** BEGIN READING PASSAGE **
Scientists: Silent Tremors May Foretell 'Big One'

Posted: June 30, 2009

SANDI DOUGHTON,
The Seattle Times

SEQUIM, Wash.—The seismometer is snugged in its hole and tamped over with dirt.

Now it's time for the stomp test.

"This is the fun part," says University of Washington researcher Ken Creager, pounding his foot on the ground three times.

Graduate student Amanda Klaus consults a handheld screen.

"We've got three nice peaks," she says.

That means the instrument is working.

Creager and Klaus had four more sensors to install before dark on this chilly spring day. Several other teams were fanned out across this swath of forest, doing the same thing.

When the scientists' work is finished in July, 200 seismometers will blanket the Olympic Peninsula. The array is designed to zero in on tiny tremors that someday may provide a warning of mega-quakes like the one that devastated Indonesia in 2004 and which threaten the Pacific Northwest.
** END READING PASSAGE **
** BEGIN INFORMATION GIVEN **
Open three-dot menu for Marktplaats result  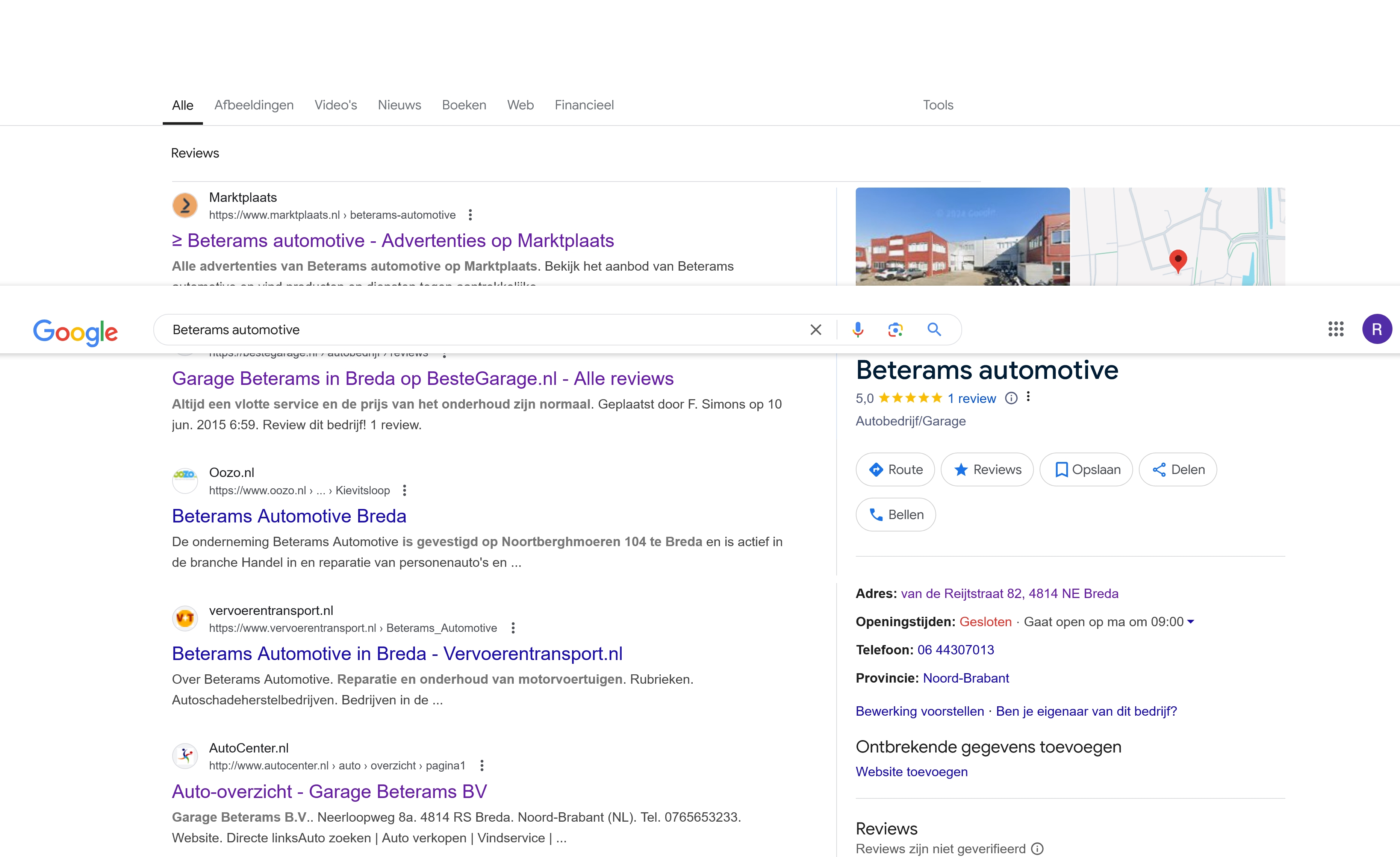[470, 215]
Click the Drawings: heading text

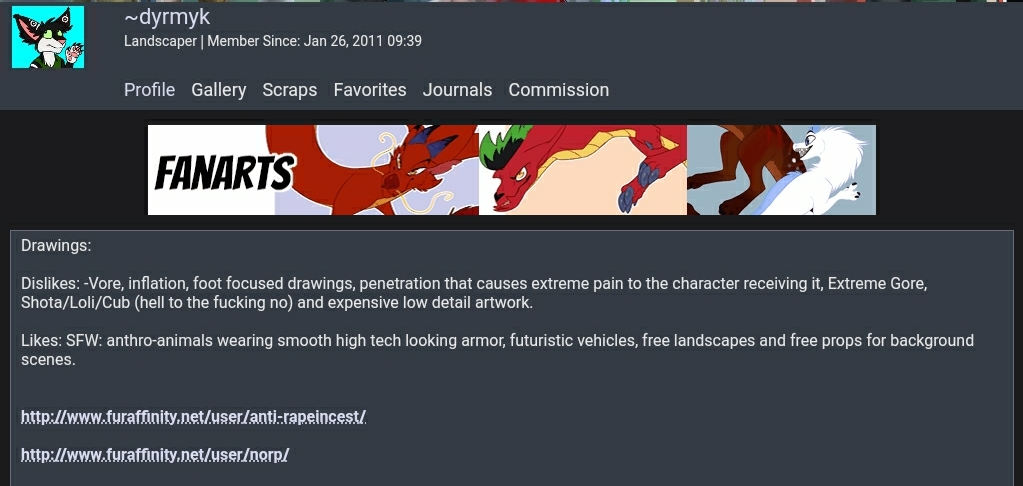pyautogui.click(x=56, y=246)
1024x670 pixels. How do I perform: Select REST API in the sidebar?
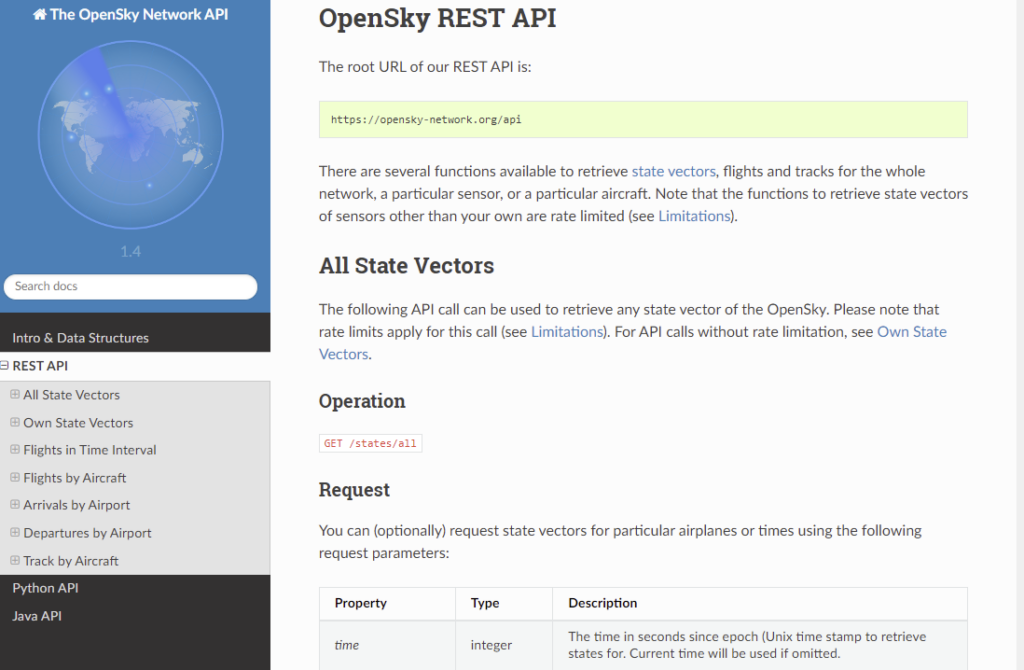[x=42, y=365]
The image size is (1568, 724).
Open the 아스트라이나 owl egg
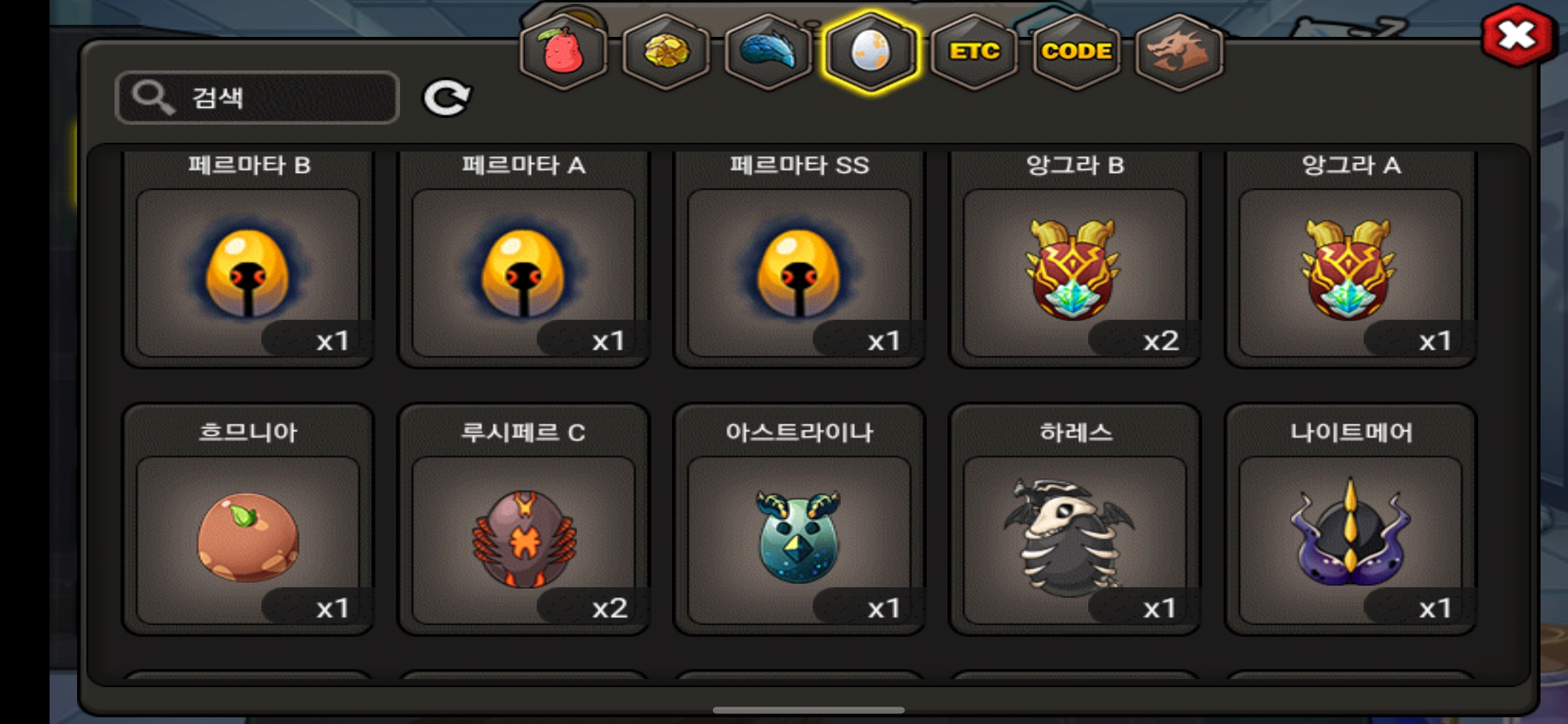pyautogui.click(x=799, y=520)
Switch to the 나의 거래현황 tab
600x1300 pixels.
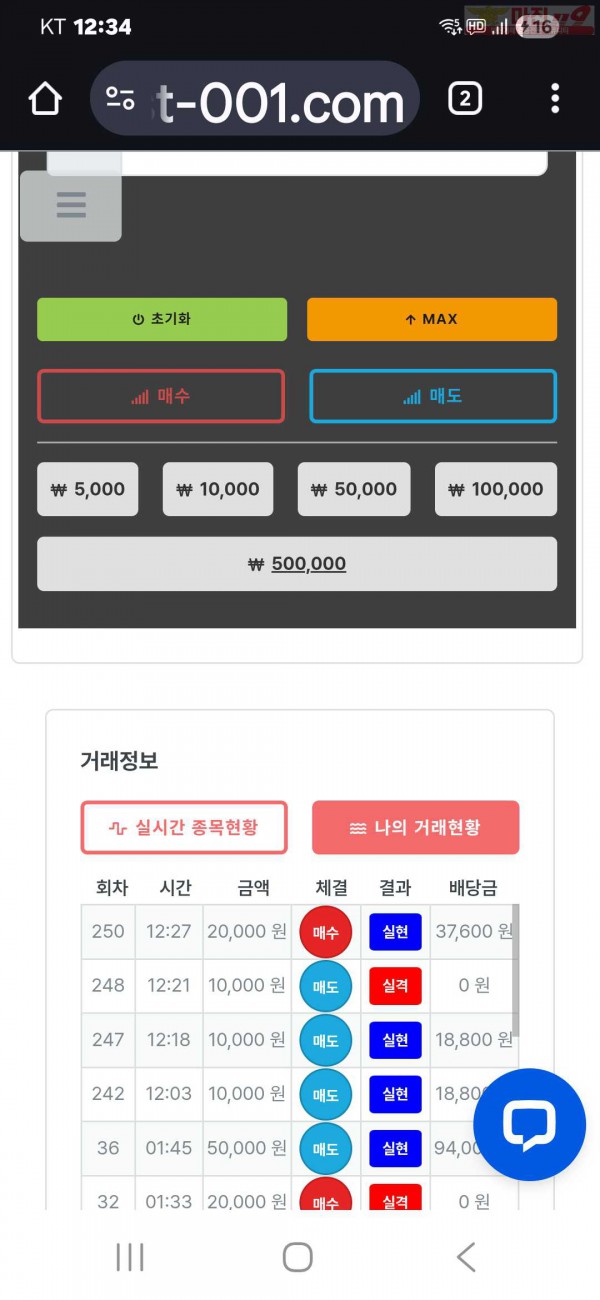point(415,828)
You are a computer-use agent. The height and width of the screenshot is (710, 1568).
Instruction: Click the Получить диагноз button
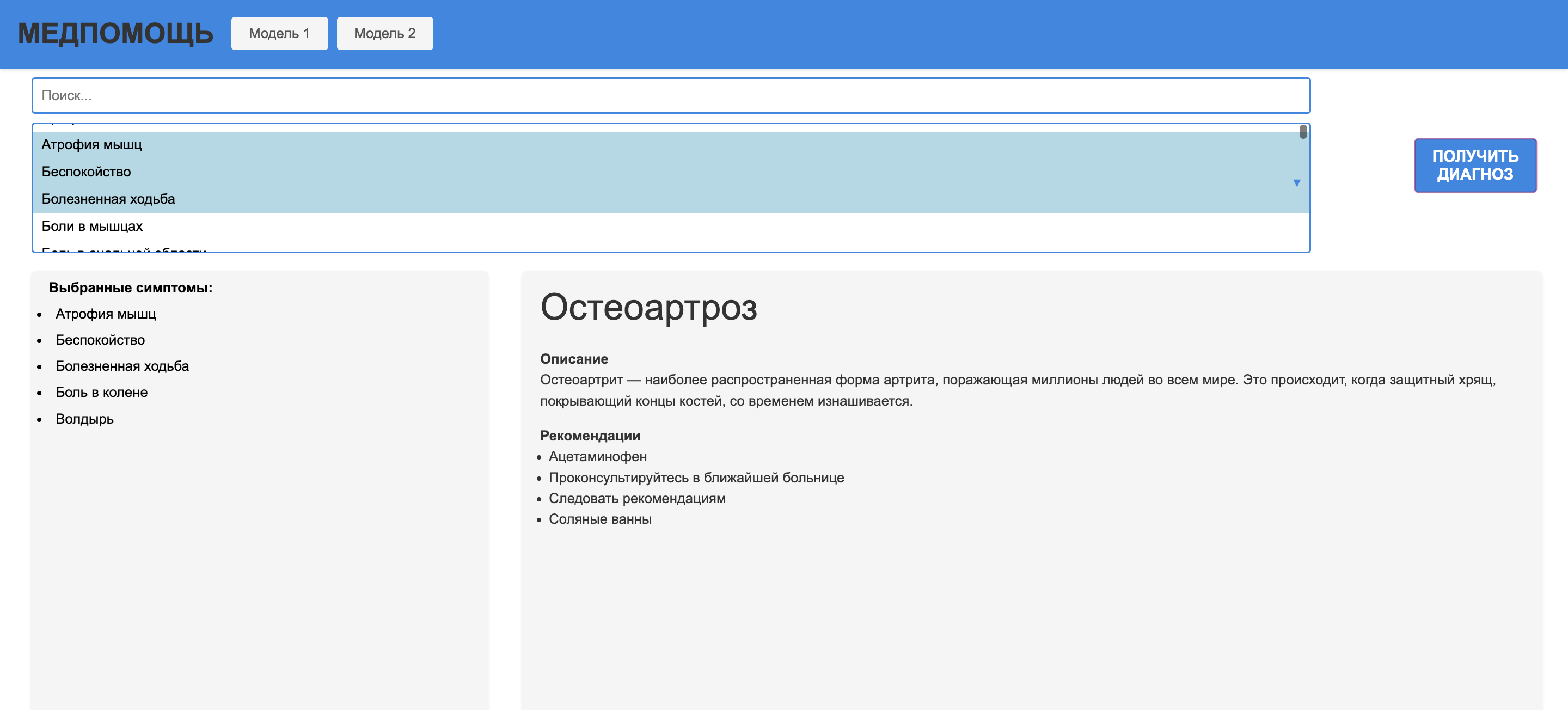(1475, 165)
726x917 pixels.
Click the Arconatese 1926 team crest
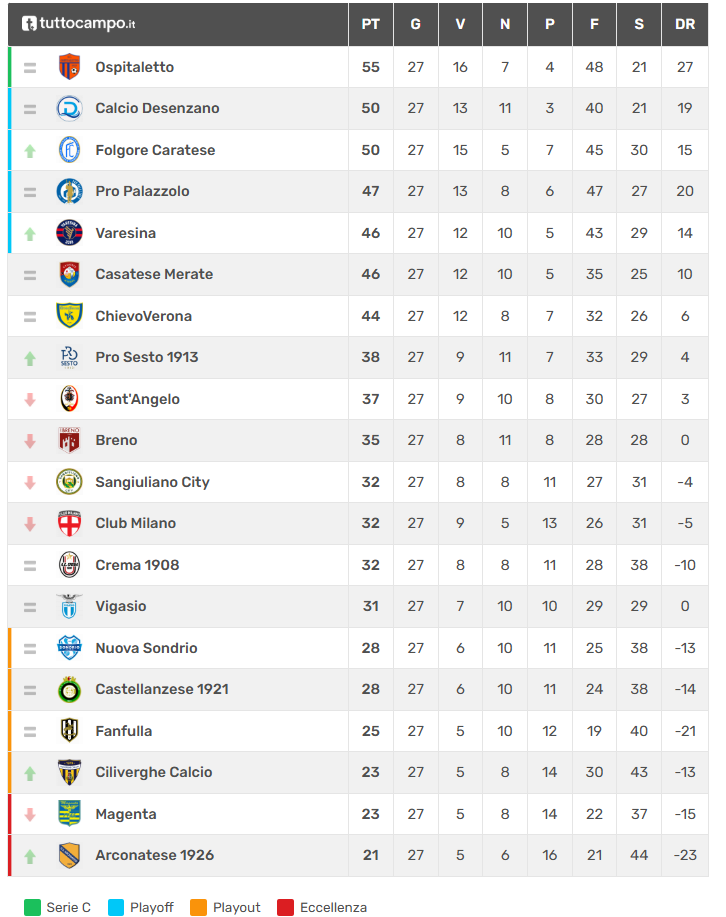[69, 855]
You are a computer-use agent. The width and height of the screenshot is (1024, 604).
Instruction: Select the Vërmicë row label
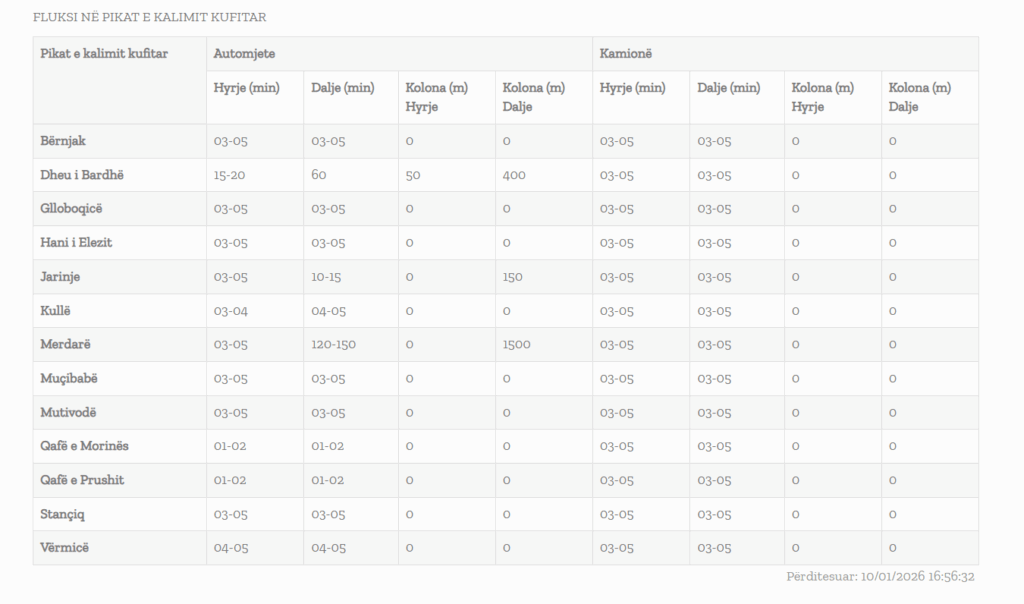coord(65,548)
** END INFORMATION GIVEN **
## WHAT TO WORK ON
1 - Answer these questions from the tremor article:
(a) Who pounds his foot on the ground three times?
(b) How many seismometers will blanket the Olympic Peninsula when the work is finished in July?
(c) What does Amanda Klaus say after consulting the handheld screen?
2 - List every person named in the tremor article.
Draw every answer from the tremor article itself, not from the entries.

## TASK ANSWERS
1 -
(a) Ken Creager, a University of Washington researcher
(b) 200
(c) "We've got three nice peaks."

2 -
Sandi Doughton
Ken Creager
Amanda Klaus